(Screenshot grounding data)

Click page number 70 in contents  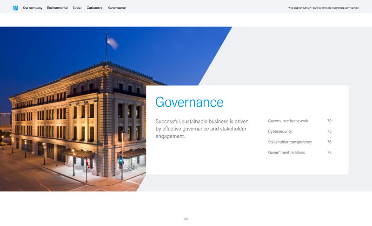click(x=329, y=121)
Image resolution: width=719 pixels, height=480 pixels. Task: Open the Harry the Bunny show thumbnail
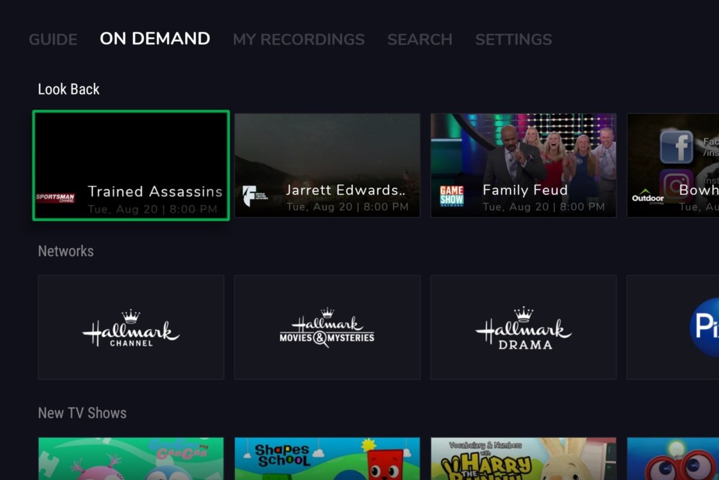tap(523, 459)

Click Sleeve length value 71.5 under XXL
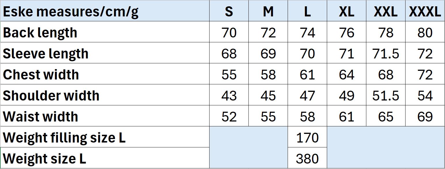tap(386, 53)
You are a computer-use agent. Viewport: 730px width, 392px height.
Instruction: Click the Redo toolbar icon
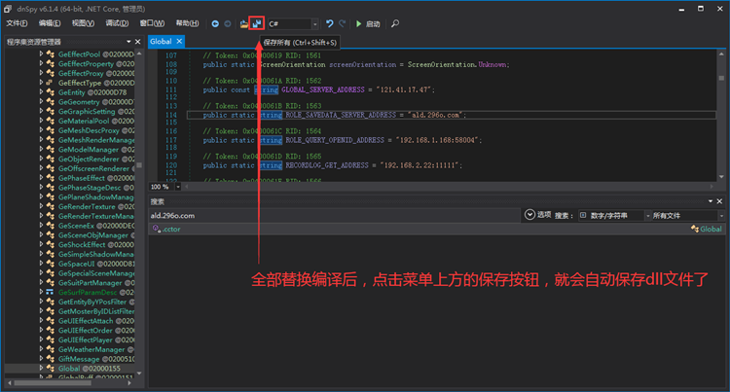[344, 22]
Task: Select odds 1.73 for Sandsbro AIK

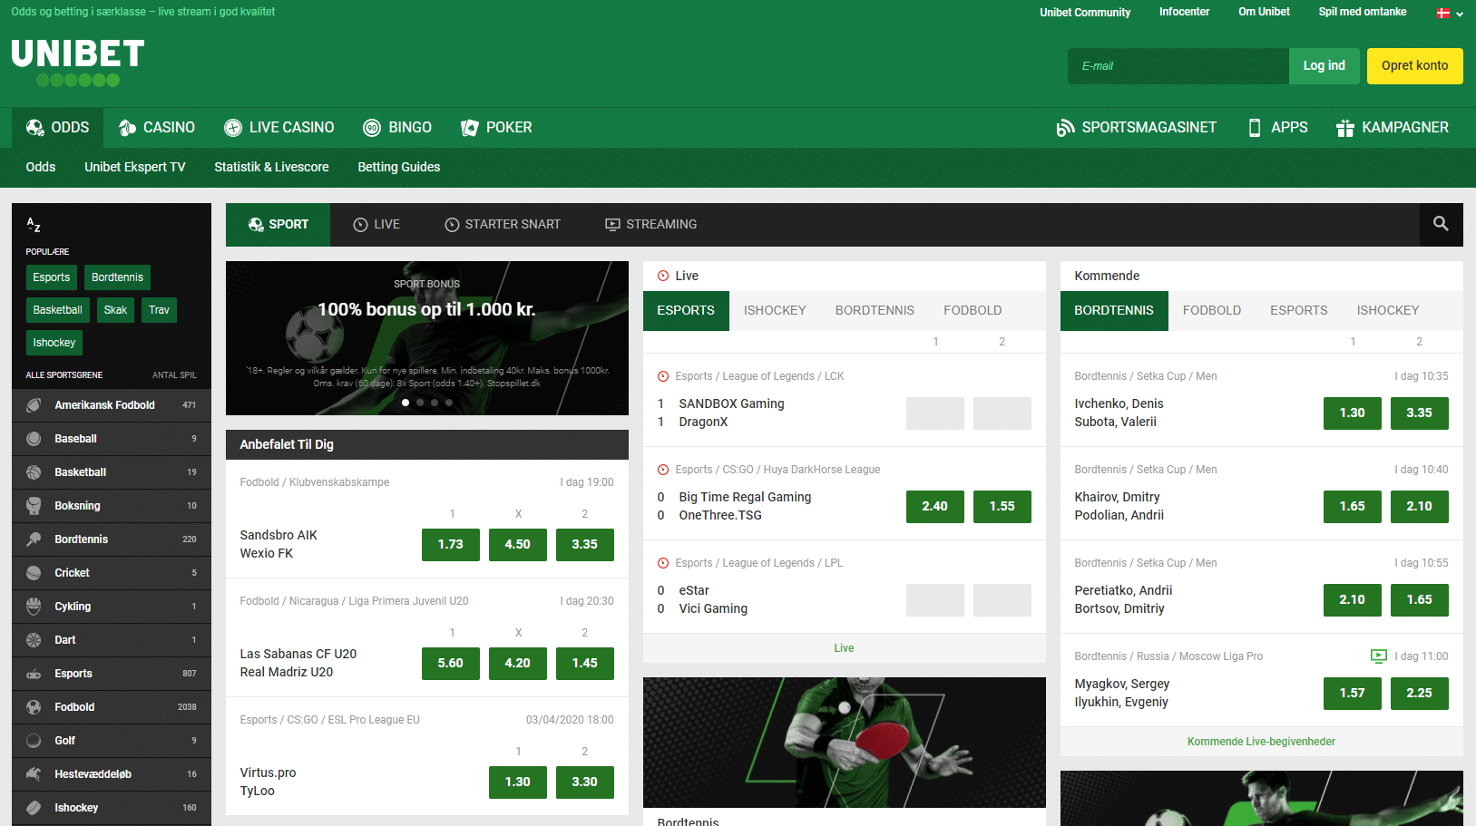Action: pyautogui.click(x=451, y=545)
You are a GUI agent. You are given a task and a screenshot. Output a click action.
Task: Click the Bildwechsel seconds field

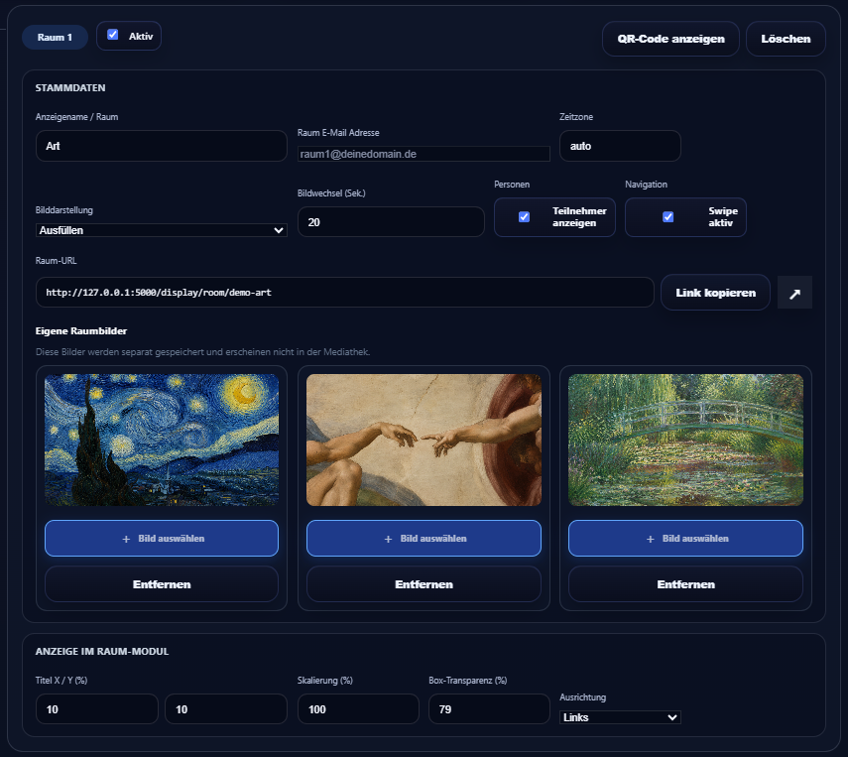pyautogui.click(x=391, y=222)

» **Your objective**: Take the lines from the one holding "Task: Select odds 1.73 for Sandsbro AIK" through the last line of the data above and copy them exactly, both ends included, omitting all pictures.

» **Response below**:
Task: Select odds 1.73 for Sandsbro AIK

Action: pyautogui.click(x=451, y=545)
You are a GUI agent. You are given a task and a screenshot. Output a click action.
Task: Click the Bildwechsel seconds field

pyautogui.click(x=391, y=222)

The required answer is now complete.